Bush, at least, can’t resign. (And I’m interested to see that the ratings given to our newly elected Congress are just about as low as Bush’s numbers. So the Dems have no particular reason to feel triumphalist at this point, either.) But Olmert can resign, and may well be forced to at some point over the next three months. So this all raises a number of intriguing questions:
(1) Why should any Arab negotiator feel obliged to make concessions to Olmert as such, since the guy is so evidently a very lame duck?
(2) What can Arab negotiators and others do to structure the incentives for Israeli voters in a way that does the most to ensure a pro-peace outcome from the next government that comes into power in Israel?
(3) What can the Arab negotiators do to win maximal support for their approach to peacemaking from the ever-skeptical American public? and
(4) What can anyone else in the world system do to maximize the chances of success of the current round of peacemaking?

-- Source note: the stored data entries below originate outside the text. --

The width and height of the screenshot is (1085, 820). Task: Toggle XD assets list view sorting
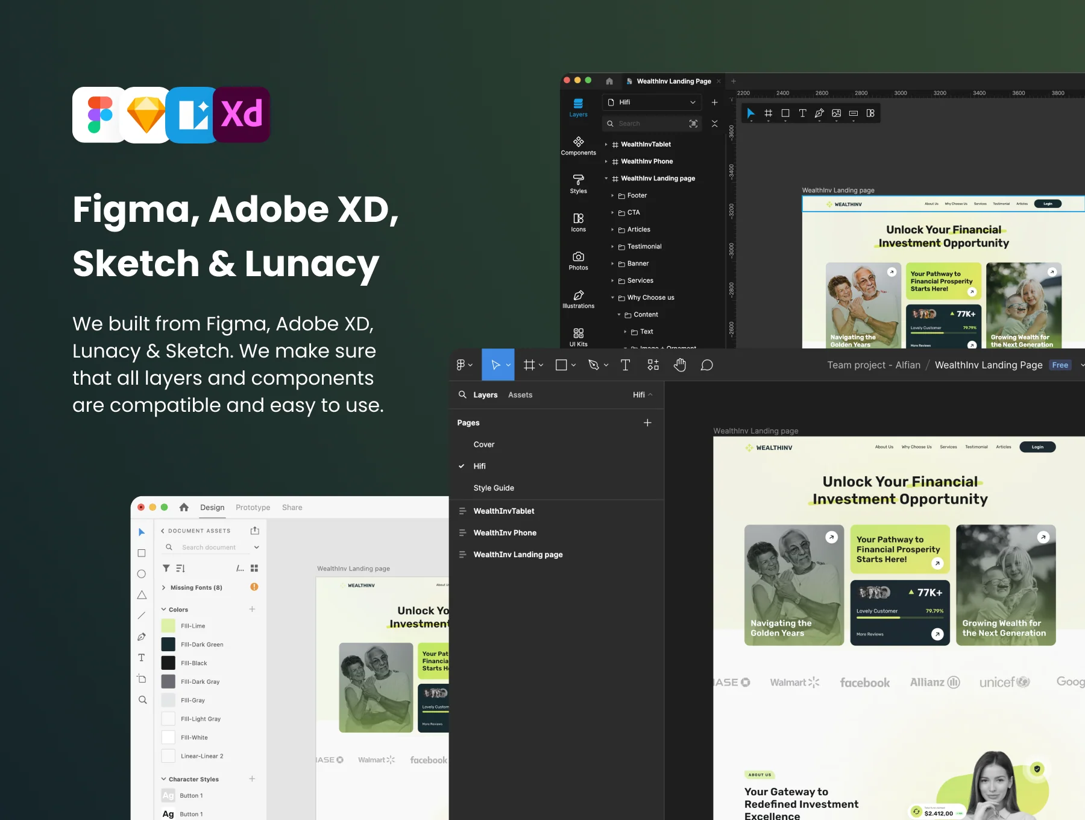point(180,568)
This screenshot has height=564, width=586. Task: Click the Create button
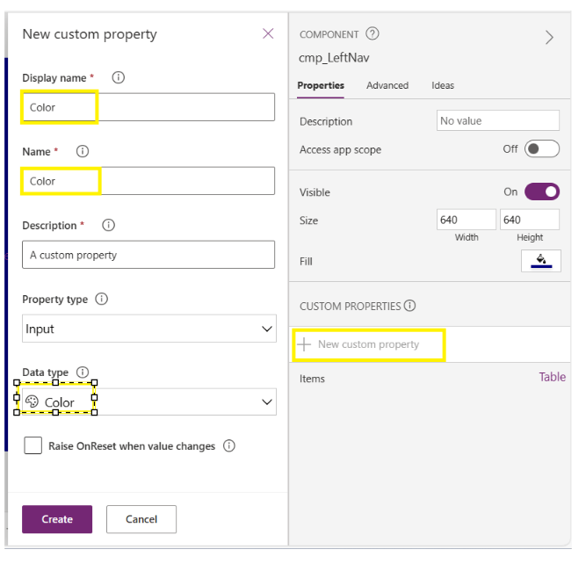pos(57,519)
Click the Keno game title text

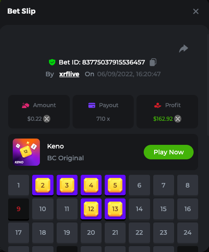56,146
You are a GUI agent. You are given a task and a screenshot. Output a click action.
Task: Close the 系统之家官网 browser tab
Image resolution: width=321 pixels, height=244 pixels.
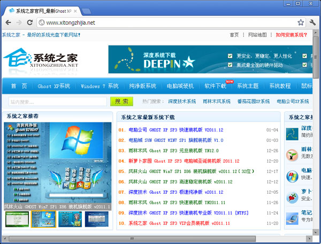pyautogui.click(x=75, y=10)
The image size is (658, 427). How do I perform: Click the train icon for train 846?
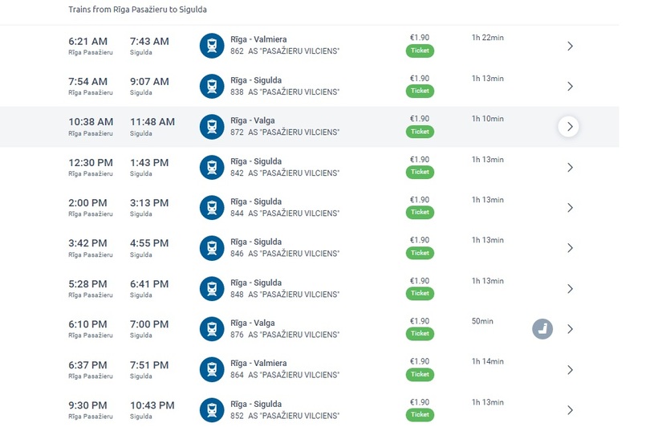coord(211,248)
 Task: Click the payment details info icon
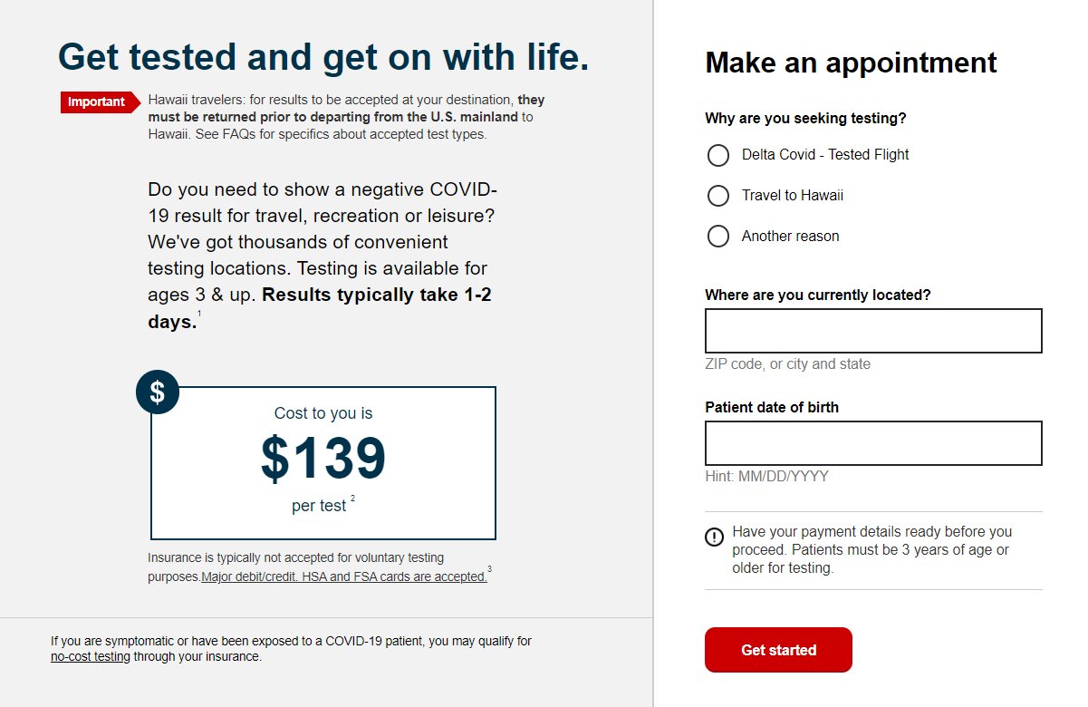coord(713,537)
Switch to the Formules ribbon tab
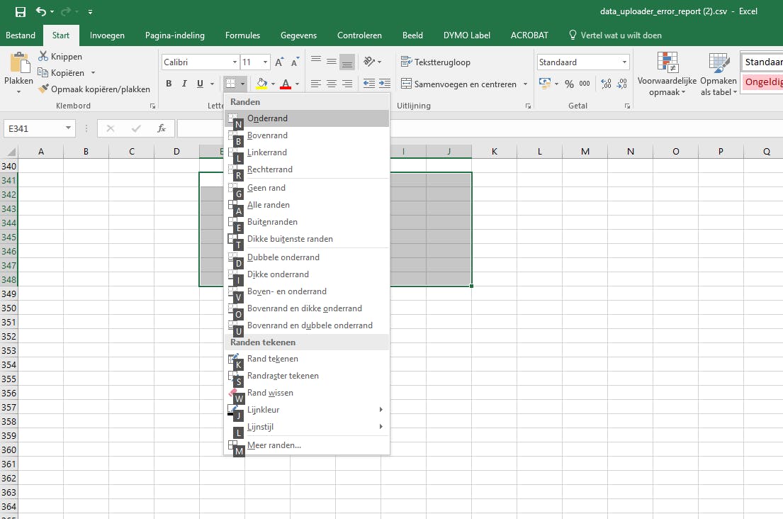 [x=242, y=35]

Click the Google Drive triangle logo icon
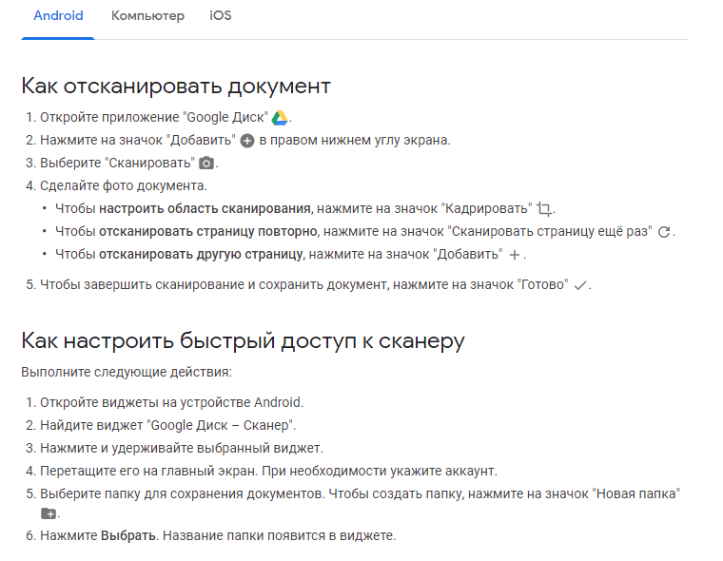pyautogui.click(x=280, y=118)

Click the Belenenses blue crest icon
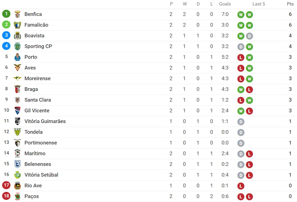click(17, 164)
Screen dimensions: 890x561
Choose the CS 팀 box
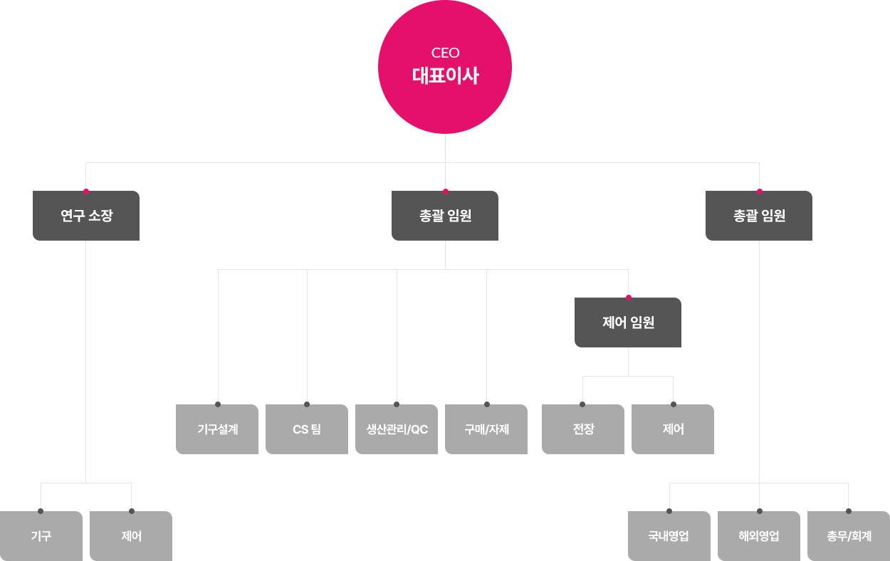point(307,429)
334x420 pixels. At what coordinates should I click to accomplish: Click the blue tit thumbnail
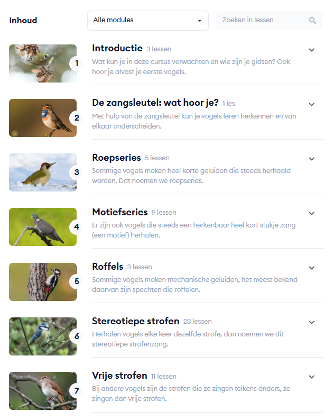tap(42, 336)
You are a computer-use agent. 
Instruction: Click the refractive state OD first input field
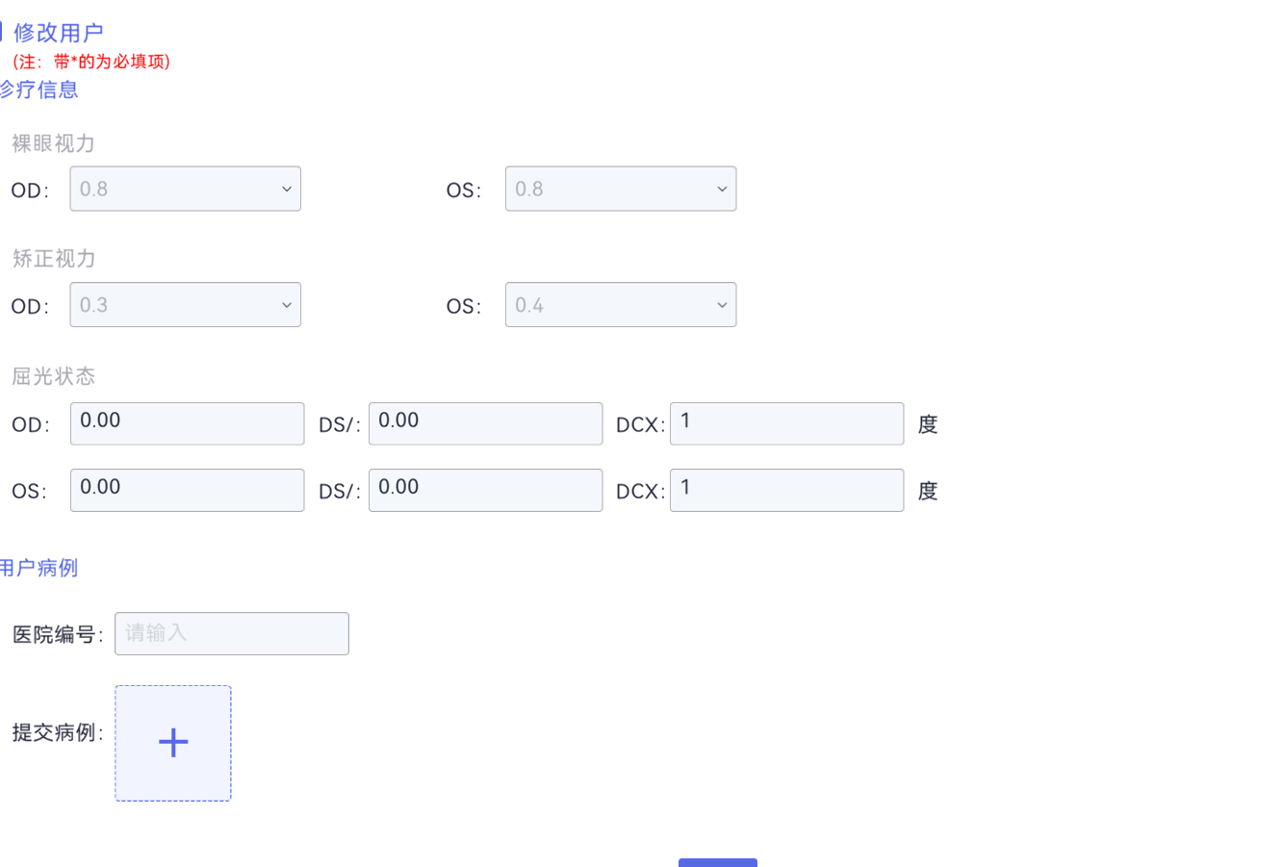187,423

One approach I think we might adopt is to stop calling the Arab peace plan the “Arab” peace plan. Why should it not be the world’s plan for bringing peace to this very tormented part of the world? Indeed, let us hear what reasonable objection any other governments in the world– or indeed, the UN as a body– have to this peace plan?
Here, in a nutshell, is what the 2002 peace plan does:
(a) It calls on Israel to withdraw completely to the territory it held prior to the 1967 Arab-Israeli war, and the establishment in the Palestinian portion of the occupied territories a “sovereign independent Palestinian state… with East Jerusalem as its capital”;
(b) It calls for “a just solution to the Palestinian refugee problem to be agreed upon in accordance with U.N. General Assembly Resolution 194”; and
(b) It promises, in return, that all the Arab countries– including, presumably, the sovereign Palestinian state to be created– will determine that the Arab-Israeli conflict has been finally ended, and these parties have no outstanding claims against Israel. They will also all sign peace agreements with Israel; will “provide security for all the states of the region”, including Israel; and will establish “normal relations” with Israel.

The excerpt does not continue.